───── DATASET EXCERPTS

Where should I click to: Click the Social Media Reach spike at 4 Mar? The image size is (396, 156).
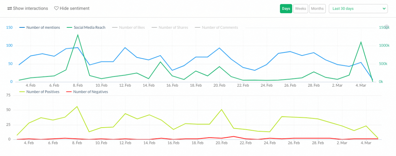[361, 42]
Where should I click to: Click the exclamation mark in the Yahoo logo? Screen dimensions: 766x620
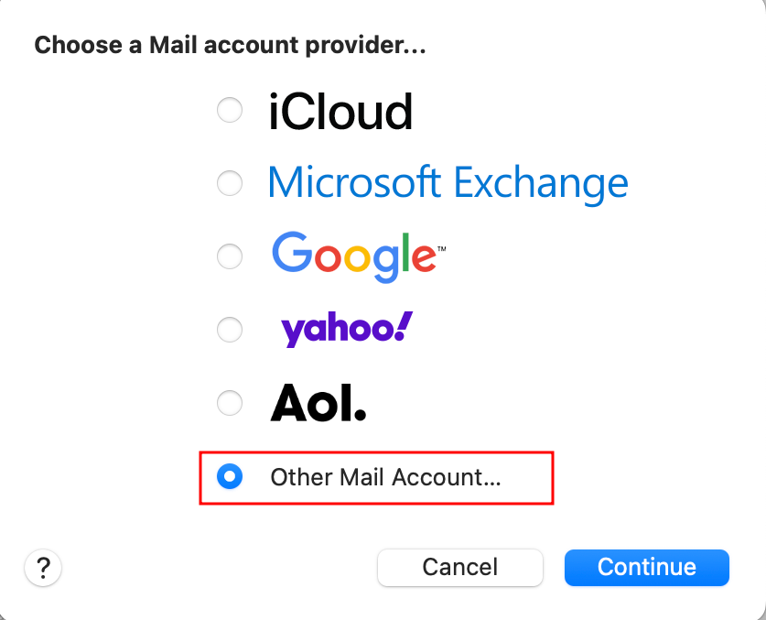coord(403,325)
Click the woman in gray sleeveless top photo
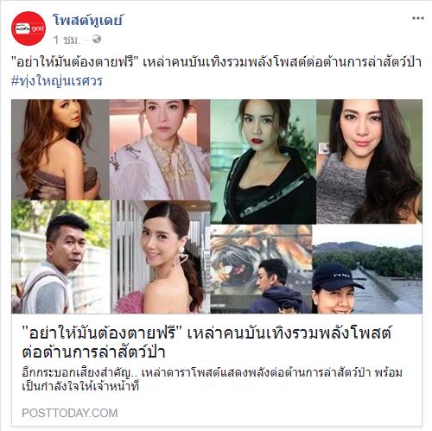Image resolution: width=432 pixels, height=431 pixels. [370, 162]
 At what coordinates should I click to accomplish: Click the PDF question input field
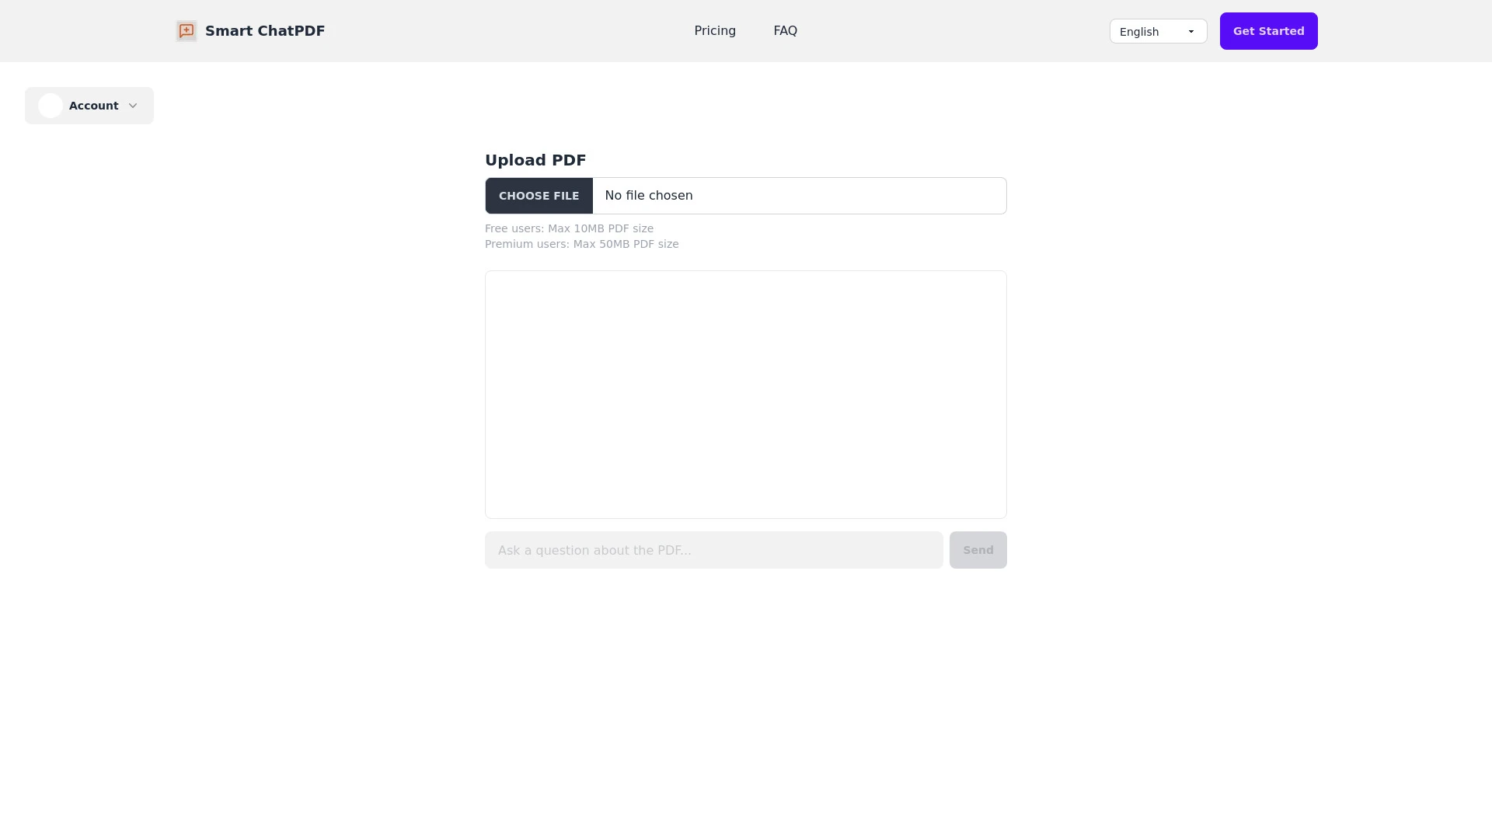click(x=713, y=550)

──────────

Find "At what coordinates" in the entries, then reproduce that line and each line after it exactly, through the last one. Pictures do not go in.

 At what coordinates should I click to accomplish: Click the PDF question input field
click(x=713, y=550)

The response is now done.